Snow Day (!) and an MLK Talk that didn’t happen

The author with Mic on a Memphis-style snow day

After being lobbied by everyone–including my daughter who was superstitiously flushing ice cubes down the toilet (apparently taking this action ensures a snow day), I made the decision to close school for a snow day today just before 5:00 a.m. this morning. It was not a hard call—ice was building up and more icy, snowy weather was on the way. Right now in fact, I am looking out the window at hard snow blowing quickly by. Such decisions are not easy—every school head seems to have stories about such a decision going wrong. When bad winter weather comes calling, a snow day can be an easy win though—everyone, most everyone, loves a snow day.

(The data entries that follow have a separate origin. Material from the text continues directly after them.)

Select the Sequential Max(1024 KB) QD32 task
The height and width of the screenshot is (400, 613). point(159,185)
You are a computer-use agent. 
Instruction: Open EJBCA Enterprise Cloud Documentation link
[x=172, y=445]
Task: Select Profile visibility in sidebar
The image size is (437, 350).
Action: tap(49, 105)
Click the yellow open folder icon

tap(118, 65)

While the Snow Day (!) decision was not difficult, it meant I would not to be able to give a talk I had been planning for some time to mark Martin Luther King Day (given that we have a day of service on Monday, my talk was set for today). St. George’s Independent School draws from around fifty zip codes, and we have students of a wide array of economic, geographic, and racial backgrounds. I believe the Martin Luther King holiday is not only a remarkably important date on our national calendar, it is a particularly important one for our school. Given the fractious socio-political environment in which we find ourselves nationally, this date has even greater significance. That said, it is not easy to stand in front of a large and very diverse group of thoughtful and inquisitive young people and speak any message of meaning in the face of an environment where our national dialogue has devolved into profanity and name calling, ad hominem attacks and school yard posturing. Have no doubt—our kids are paying attention.

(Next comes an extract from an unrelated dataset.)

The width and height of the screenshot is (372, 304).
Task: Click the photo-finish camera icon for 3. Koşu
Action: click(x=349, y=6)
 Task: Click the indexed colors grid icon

Have no doubt—our kids are paying attention.

They hear us yelling back in anger at the television news; they notice us feeling more and more powerless against the rip tide of national bi-furcation.

So today I was going to speak about Zacchaeus, a Jericho tax-collector Jesus calls toward a different life path and James Brown, who after initially doubting Martin Luther King’s non-violent approach became a man who helped calm the water in Boston in the aftermath of King’s assassination. I had the music all queued up (I have linked the songs I was going to play as kids entered and departed below—it was going to be loud and awesome!).

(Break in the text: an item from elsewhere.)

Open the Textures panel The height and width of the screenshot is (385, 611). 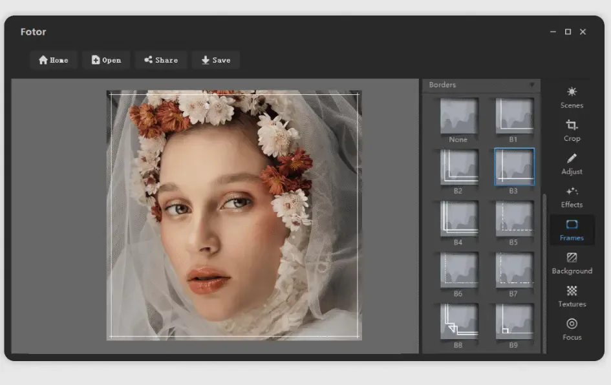pos(572,298)
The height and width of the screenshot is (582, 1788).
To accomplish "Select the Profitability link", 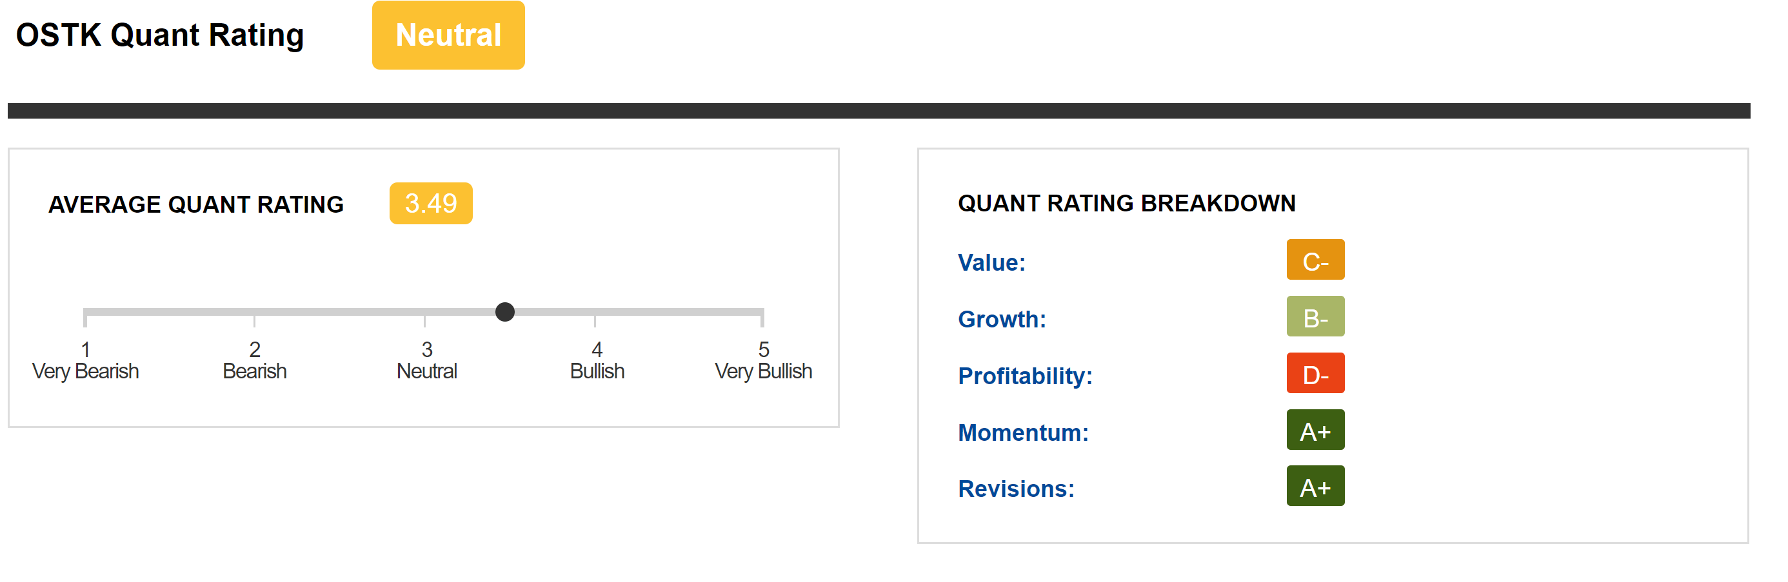I will 1025,376.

I will admit, however, that I was reconsidering the content of my talk based on current news, which I am certain have disquieted many in our school community. As a result, I started to think about revising my plan. Not to recognize and name the real issues of cultural division in our nation fails our kids. The problem: I don’t know how to do it well.

With that in mind I scanned what I had written for bits and pieces that might be particularly relevant. Here is what I found (please forgive the lack of cohesiveness):

  • We have just finished a year where so much news was stuffed into every day that it seemed to be more of a decade than a year. If you say you kept up, you are either superhuman, dangerously sleep-deprived, or a liar. No one could read enough, watch enough, reflect and analyze enough to make sense of it all.
  • We tend to look at current events and our current specific moment in history as if we invented complexity, that everyone that lived before us lived in simpler times. I do not believe this is true—I believe it is convenient. It is a convenient way to find comfort in imagining the past—almost any part of it—was somehow better, easier, simpler.
  • While we can’t avoid crucibles in history, we can determine who we as individuals will be as we traverse them.
  • James Brown and Simon Peter and Ross Peters and each of you are deeply flawed, at least somewhat broken, and yet we can each make decisions to try to make the world a better place, to try to help a broken world heal.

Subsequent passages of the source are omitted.